December 1st, 2007 Desktop, Software, Tech

DebBabelizer Pro 6.0 is a batch image processing application and a pretty good one. The question is; do you need it? If you’re in graphic design or art direction, you’ll almost certainly have a graphics program you can use for image processing with one hand tied behind your back, whether it’s Photoshop, Fireworks or any number of others.

There’d be an argument in favour of DeBabelizer as an alternative to Photoshop if it was dirt cheap, but as it’s $880, Photoshop is only a few hundred dollars more.

That leaves DeBabelizer two prongs of assault to convince you it’s worth it. The first is that Photoshop, Fireworks et al are geared more towards fine tuning individual images than batch processing masses of them. Photoshop’s action tools are fine but a little fiddly, and DeBabelizer makes an art and science out of the same thing, giving you deep control over naming, saving and applying tasks and workflows to apply to potentially huge amounts of image files.

The intended market is anybody who processes large numbers of files for use in a specific project. If you have a thousand incoming jpegs from all over the place you need to treat for a single website or slideshow and they all need the same dimensions, colour profile and format (as well as nearly endless other parameters), you’ll enjoy the ‘set and forget’ operation of the desktop droplets and other batch actions.

The second attractive aspect is DeBabelizer’s suitability to use over servers. No matter how big or small your operation, you can install it on a server and give all client machines droplets or hot folders that automatically run the processes necessary for a project, including moving them to an output folder or relevant destination anywhere on your network.

DeBabelizer works on flat image or animated gif files. We tried with a few finished video formats such as .mov and .avi but had no luck — whether that was an encoding issue built into each video or DeBabelizer’s limitations wasn’t clear.

You can either make changes to an open image and then apply those as parameters to a workflow or create a workflow or set parameters and steps and then apply it to the images. Many of the menu controls are concerned with image manipulation, and the workflow and batch palettes are where you set up your processes for future use. Once devised, they can be put to work by dragging folders of images onto them in the application or creating a droplet on the desktop.

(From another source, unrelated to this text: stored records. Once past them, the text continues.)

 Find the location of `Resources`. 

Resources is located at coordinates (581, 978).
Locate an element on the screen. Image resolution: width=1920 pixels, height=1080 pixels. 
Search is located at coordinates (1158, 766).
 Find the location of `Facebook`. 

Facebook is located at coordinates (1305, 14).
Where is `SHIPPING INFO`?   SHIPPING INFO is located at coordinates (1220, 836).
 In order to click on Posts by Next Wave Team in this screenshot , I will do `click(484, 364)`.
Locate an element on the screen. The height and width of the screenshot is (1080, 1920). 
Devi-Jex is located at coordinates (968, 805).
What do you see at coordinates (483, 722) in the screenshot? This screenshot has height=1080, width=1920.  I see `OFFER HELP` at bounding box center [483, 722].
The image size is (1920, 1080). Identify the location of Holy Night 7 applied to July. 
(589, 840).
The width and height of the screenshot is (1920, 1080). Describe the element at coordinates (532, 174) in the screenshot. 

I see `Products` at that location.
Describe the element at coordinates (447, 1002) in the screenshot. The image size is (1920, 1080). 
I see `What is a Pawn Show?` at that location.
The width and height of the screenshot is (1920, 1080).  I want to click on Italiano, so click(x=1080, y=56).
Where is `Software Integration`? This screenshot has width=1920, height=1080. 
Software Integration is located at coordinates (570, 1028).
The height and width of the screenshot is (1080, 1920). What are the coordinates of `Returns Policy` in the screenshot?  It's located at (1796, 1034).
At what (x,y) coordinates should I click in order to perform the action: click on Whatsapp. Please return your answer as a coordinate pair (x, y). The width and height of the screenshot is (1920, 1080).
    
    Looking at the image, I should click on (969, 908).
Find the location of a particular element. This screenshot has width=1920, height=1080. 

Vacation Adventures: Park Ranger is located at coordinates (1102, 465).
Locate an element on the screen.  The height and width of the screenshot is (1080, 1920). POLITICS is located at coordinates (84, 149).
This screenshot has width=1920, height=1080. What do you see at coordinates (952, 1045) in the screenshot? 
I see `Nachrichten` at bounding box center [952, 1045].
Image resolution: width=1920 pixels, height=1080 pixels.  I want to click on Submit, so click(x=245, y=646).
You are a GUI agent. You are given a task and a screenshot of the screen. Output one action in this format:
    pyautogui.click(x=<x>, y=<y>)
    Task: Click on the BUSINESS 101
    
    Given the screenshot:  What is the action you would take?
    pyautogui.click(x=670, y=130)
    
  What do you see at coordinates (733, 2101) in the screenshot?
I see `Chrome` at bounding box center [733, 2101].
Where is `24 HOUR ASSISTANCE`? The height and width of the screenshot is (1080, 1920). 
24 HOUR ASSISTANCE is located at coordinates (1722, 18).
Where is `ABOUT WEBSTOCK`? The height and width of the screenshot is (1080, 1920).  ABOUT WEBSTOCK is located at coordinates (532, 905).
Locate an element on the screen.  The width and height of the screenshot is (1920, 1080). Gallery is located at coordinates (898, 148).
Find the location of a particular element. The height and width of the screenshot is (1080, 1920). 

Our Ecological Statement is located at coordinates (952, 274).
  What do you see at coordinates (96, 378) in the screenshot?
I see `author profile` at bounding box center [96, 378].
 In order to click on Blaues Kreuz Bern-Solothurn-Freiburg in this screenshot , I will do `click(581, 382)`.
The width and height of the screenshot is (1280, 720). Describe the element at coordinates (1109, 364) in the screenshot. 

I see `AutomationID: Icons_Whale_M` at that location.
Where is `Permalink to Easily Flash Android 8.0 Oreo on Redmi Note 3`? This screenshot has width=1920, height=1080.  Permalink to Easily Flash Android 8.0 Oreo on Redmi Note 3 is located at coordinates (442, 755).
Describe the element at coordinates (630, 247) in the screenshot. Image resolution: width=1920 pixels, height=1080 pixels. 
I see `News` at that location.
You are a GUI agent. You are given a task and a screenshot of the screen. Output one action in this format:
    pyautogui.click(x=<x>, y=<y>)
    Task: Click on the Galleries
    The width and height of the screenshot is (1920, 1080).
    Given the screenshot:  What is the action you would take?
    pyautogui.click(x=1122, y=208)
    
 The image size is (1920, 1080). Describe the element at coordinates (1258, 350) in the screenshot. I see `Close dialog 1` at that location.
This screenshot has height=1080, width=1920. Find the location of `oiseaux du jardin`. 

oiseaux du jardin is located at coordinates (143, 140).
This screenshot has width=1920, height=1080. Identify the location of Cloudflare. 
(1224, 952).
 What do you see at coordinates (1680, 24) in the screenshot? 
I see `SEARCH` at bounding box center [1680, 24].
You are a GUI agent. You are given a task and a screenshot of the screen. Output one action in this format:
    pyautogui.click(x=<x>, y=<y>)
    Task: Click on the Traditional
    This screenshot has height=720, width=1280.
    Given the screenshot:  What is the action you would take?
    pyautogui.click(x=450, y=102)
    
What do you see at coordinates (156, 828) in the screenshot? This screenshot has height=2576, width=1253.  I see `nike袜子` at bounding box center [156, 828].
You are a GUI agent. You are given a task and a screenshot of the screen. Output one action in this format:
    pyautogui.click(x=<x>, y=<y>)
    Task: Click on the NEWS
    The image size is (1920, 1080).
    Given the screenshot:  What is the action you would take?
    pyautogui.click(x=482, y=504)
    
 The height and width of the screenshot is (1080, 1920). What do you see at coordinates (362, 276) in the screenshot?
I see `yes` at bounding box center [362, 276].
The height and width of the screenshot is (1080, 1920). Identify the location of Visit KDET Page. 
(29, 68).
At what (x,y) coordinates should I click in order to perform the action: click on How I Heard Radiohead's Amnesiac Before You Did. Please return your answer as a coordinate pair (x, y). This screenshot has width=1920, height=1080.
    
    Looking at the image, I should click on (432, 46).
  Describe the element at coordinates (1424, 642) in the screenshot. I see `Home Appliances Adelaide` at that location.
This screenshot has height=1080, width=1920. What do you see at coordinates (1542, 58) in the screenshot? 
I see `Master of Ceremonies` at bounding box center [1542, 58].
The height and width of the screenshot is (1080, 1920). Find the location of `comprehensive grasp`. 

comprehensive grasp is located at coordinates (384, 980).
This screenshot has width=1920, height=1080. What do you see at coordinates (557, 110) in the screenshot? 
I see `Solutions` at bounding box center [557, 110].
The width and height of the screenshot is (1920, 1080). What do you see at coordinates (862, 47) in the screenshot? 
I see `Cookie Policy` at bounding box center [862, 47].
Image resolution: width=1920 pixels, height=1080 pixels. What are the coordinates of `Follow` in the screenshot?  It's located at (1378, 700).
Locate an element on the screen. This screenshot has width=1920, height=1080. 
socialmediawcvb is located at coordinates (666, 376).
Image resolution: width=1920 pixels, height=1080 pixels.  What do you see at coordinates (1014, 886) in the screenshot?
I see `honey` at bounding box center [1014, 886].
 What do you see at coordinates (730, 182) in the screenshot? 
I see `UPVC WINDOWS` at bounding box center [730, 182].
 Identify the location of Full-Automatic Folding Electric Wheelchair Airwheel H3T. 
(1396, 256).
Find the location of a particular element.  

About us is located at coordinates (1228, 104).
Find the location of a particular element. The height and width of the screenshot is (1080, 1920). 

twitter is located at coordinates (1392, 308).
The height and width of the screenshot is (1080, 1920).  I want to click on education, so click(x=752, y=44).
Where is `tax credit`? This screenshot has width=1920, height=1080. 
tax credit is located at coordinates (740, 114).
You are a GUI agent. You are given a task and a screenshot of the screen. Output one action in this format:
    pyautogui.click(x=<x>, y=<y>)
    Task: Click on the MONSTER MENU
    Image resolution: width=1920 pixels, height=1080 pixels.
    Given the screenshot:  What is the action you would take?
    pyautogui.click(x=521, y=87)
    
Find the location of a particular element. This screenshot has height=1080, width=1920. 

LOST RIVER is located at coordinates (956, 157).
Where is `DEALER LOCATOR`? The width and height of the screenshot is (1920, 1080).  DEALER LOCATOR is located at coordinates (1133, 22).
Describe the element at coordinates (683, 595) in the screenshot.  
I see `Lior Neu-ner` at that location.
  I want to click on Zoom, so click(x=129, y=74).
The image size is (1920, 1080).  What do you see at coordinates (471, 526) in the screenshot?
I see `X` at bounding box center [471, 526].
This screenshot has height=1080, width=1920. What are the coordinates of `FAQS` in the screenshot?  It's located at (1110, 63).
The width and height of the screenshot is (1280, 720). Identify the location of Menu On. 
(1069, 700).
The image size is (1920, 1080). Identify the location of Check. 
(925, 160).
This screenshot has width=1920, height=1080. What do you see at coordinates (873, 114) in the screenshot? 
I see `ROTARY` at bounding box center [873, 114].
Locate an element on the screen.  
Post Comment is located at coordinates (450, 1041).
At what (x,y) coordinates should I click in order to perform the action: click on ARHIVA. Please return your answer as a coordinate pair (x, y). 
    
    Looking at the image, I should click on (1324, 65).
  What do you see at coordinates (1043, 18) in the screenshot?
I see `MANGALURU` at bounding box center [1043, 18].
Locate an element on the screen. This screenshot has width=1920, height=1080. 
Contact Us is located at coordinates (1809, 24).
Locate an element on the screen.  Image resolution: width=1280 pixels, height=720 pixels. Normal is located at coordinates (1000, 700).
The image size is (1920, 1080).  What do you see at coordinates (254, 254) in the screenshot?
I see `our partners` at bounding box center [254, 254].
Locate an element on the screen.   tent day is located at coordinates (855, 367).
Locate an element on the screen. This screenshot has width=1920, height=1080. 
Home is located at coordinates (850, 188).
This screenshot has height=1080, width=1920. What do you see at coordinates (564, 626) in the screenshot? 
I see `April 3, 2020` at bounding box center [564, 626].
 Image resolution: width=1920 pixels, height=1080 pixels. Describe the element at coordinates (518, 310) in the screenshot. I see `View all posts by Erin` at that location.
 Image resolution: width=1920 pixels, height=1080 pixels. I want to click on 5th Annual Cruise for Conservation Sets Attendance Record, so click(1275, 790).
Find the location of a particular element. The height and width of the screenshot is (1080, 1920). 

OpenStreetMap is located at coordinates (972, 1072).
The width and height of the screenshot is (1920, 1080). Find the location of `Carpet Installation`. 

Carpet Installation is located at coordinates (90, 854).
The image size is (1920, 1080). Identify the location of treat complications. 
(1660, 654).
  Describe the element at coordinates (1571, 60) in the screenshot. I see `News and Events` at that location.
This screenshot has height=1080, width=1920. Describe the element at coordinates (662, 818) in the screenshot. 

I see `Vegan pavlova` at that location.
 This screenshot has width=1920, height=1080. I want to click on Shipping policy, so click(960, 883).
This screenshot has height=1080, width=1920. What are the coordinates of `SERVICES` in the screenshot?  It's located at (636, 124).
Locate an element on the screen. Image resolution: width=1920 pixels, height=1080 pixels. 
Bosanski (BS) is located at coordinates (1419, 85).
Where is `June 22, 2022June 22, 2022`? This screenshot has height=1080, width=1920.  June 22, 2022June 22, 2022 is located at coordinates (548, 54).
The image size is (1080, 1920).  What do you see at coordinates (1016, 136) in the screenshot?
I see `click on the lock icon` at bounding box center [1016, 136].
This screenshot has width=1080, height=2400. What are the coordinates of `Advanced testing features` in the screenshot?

Setting up hot folders to enact regular tasks is a great idea to leverage DeBabelizer’s power but it’s extremely fiddly and could be a lot more user friendly. A combination of searching the help files and doing what seemed to make sense produced no result, but with a bit of practice it’s sure to become easier.

DeBabelizer is unlikely to knock image manipulation programs off their pedestals, but it’s not really in the same class despite appearances. There’s a limited market, but if you fall into that you’ll find it an invaluable part of your toolset.